> [Input records]:
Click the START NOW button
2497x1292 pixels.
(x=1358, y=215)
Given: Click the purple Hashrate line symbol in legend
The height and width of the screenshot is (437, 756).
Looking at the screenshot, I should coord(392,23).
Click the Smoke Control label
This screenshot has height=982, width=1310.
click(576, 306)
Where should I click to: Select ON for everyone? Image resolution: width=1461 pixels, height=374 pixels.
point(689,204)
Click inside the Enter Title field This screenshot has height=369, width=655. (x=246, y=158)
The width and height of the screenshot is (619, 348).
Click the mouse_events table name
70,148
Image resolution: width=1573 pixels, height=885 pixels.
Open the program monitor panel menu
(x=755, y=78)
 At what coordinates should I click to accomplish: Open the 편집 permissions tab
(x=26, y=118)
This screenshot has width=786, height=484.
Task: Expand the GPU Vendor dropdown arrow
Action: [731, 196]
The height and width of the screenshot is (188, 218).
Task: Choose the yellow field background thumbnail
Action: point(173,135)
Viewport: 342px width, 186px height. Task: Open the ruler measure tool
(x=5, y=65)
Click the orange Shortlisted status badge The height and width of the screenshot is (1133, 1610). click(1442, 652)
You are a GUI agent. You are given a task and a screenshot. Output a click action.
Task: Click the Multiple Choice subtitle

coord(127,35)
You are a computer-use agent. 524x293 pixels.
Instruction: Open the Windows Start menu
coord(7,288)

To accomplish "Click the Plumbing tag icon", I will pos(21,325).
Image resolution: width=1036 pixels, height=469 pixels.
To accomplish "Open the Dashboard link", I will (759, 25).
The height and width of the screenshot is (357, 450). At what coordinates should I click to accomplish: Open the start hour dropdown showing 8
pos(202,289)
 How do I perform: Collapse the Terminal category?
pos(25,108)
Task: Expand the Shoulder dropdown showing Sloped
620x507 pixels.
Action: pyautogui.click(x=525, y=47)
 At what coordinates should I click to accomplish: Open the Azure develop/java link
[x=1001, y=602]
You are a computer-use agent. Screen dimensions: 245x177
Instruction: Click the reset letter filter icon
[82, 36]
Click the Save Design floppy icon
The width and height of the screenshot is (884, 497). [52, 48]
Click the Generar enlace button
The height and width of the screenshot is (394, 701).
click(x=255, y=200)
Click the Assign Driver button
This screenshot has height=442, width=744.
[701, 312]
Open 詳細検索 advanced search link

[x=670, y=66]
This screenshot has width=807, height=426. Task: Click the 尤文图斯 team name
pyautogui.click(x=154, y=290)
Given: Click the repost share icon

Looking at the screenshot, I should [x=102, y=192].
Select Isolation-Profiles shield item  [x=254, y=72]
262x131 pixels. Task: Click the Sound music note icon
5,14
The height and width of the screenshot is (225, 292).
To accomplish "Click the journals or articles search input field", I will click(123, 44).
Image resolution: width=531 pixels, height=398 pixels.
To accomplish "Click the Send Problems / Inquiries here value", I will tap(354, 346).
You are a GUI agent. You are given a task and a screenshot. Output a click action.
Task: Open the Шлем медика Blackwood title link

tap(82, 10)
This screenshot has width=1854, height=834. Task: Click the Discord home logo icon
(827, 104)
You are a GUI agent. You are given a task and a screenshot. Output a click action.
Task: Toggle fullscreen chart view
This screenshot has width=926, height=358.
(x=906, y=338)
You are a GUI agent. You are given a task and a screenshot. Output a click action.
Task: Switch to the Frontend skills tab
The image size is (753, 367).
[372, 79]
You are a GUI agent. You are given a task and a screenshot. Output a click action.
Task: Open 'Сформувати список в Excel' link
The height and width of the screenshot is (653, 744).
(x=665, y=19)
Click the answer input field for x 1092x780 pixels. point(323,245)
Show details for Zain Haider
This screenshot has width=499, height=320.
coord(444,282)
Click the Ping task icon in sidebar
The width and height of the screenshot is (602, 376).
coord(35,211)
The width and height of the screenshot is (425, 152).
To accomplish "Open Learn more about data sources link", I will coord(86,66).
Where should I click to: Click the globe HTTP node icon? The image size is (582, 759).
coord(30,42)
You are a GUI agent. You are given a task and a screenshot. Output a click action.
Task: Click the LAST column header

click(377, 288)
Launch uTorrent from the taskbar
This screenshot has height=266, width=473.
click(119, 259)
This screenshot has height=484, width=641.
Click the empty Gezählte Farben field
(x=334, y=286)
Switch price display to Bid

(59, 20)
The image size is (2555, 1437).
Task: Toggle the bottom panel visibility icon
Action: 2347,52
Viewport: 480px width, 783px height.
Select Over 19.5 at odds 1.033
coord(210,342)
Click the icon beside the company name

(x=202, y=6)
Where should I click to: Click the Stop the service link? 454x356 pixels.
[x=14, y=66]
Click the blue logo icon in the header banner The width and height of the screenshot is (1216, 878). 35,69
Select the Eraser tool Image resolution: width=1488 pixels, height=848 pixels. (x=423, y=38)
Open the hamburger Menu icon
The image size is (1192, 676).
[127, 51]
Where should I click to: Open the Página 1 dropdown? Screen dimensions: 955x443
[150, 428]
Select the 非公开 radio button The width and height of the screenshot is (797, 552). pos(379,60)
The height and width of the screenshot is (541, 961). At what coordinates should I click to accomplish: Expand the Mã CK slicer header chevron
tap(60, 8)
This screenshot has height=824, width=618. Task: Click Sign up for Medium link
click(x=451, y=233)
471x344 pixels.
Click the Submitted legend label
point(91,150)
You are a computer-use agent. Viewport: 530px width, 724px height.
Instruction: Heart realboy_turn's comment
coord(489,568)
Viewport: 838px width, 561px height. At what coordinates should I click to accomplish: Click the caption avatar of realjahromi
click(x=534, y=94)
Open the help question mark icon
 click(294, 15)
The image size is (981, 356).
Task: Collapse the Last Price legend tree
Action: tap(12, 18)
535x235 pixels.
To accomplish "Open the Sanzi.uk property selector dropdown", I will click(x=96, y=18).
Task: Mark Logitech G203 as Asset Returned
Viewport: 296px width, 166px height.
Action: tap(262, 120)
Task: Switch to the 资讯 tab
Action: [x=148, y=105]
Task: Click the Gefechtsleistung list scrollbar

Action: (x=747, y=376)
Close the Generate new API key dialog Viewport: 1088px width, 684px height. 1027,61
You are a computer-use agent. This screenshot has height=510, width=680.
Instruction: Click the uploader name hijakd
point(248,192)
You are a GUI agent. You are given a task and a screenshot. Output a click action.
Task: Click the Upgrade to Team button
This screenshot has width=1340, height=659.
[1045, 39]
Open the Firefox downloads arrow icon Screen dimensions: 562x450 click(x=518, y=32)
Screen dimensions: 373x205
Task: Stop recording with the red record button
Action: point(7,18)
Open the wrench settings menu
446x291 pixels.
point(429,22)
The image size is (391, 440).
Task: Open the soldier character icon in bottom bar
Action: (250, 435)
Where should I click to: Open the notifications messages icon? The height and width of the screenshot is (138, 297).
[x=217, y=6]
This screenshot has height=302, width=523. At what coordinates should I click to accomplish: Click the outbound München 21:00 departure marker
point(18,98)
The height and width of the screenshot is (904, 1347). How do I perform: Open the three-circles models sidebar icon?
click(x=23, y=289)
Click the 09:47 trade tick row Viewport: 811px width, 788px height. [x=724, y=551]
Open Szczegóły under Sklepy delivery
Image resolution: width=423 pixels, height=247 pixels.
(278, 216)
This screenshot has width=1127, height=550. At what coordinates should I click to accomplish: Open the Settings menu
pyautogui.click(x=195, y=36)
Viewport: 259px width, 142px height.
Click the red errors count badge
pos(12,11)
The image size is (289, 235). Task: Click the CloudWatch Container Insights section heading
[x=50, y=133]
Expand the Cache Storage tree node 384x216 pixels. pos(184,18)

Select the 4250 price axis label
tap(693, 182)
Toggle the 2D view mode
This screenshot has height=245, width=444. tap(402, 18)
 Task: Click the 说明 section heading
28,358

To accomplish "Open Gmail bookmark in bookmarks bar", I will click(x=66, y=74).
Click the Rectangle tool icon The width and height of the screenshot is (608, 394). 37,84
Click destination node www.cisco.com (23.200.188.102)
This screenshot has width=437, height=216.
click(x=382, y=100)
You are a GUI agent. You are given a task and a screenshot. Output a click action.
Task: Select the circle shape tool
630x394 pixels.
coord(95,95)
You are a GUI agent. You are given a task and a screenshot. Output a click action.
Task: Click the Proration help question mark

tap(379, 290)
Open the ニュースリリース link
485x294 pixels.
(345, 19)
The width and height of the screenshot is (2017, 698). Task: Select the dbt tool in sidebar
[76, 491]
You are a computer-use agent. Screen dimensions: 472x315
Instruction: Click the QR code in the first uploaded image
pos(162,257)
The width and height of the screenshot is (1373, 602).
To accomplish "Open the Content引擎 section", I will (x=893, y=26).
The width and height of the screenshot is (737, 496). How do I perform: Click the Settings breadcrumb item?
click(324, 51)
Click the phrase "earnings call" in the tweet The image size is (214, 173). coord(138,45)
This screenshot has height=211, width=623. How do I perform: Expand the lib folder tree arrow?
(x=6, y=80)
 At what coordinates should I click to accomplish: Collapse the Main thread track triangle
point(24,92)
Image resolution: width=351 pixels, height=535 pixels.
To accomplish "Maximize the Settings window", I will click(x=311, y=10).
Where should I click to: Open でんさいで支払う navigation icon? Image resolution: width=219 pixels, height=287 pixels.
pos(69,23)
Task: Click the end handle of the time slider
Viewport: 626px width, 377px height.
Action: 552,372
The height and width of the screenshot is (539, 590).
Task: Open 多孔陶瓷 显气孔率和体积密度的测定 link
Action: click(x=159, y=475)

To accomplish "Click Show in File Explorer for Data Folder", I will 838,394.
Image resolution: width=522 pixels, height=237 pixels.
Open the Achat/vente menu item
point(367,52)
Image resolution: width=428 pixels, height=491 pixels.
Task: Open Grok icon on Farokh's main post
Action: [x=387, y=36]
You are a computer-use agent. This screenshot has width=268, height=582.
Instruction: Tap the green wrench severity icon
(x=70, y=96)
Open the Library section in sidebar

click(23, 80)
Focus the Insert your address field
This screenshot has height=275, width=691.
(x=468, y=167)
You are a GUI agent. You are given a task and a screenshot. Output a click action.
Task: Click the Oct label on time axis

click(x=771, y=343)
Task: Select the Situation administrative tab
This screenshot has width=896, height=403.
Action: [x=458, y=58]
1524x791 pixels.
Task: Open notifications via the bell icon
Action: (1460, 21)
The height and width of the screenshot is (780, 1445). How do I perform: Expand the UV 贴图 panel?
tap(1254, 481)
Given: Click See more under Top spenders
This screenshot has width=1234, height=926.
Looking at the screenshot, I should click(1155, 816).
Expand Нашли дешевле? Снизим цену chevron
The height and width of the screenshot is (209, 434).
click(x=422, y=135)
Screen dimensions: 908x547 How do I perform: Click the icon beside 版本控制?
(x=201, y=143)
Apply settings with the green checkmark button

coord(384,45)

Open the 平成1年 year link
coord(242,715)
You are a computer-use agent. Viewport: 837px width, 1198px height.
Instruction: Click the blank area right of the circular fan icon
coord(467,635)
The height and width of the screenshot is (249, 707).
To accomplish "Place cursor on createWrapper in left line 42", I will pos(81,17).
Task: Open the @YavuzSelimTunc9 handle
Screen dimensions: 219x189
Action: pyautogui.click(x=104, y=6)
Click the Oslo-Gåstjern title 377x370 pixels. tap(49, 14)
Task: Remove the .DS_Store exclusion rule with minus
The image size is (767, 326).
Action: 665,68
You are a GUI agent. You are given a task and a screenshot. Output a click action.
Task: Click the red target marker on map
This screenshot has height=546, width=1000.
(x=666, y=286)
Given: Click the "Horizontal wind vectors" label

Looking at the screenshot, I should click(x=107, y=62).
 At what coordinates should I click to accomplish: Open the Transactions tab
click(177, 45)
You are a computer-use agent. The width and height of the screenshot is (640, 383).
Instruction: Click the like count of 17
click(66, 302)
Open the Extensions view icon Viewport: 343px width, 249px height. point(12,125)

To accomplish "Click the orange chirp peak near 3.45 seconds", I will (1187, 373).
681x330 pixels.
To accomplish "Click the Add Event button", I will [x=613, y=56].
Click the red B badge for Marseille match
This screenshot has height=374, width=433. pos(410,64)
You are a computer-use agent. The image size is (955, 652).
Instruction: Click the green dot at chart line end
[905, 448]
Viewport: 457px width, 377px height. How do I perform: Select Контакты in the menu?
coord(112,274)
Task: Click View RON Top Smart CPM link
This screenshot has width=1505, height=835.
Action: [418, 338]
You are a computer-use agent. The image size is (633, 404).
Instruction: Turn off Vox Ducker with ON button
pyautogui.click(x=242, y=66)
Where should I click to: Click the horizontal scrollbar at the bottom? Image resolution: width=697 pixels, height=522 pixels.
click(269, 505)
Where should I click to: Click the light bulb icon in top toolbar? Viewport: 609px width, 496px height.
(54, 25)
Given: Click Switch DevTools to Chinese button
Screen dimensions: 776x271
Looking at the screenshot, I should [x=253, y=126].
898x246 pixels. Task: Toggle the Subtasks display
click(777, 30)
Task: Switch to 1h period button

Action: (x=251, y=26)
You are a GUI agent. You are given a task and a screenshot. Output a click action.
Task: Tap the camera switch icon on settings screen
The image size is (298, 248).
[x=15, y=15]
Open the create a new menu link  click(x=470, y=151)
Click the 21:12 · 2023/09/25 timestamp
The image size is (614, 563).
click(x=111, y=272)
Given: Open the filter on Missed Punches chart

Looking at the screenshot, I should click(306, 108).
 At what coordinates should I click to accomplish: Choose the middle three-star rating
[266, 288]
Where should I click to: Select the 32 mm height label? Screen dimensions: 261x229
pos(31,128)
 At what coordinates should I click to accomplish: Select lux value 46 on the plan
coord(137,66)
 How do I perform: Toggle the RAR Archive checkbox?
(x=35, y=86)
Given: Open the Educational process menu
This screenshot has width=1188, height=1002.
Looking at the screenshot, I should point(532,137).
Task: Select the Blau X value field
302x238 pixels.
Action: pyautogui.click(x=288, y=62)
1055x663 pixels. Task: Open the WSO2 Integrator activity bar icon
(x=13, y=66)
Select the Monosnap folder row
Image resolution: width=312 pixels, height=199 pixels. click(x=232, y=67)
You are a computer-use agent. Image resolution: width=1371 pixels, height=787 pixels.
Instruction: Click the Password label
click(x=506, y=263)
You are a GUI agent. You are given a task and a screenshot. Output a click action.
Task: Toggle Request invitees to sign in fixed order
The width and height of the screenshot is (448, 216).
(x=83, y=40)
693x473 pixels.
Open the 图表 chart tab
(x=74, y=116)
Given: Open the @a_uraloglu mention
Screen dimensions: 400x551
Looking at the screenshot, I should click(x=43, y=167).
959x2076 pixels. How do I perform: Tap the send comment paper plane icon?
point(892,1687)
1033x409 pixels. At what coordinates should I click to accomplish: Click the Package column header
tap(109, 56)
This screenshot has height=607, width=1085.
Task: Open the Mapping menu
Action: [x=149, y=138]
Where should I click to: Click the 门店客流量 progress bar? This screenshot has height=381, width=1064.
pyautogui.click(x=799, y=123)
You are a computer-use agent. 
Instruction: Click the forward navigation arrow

> [Work to do]: Retype everything from the line containing "Where should I click to: Click the 门店客流量" down to the end of the records, with both ends included.

> [The solution]:
Where should I click to: Click the 门店客流量 progress bar? This screenshot has height=381, width=1064.
pyautogui.click(x=799, y=123)
You are a computer-use agent. 
Instruction: Click the forward navigation arrow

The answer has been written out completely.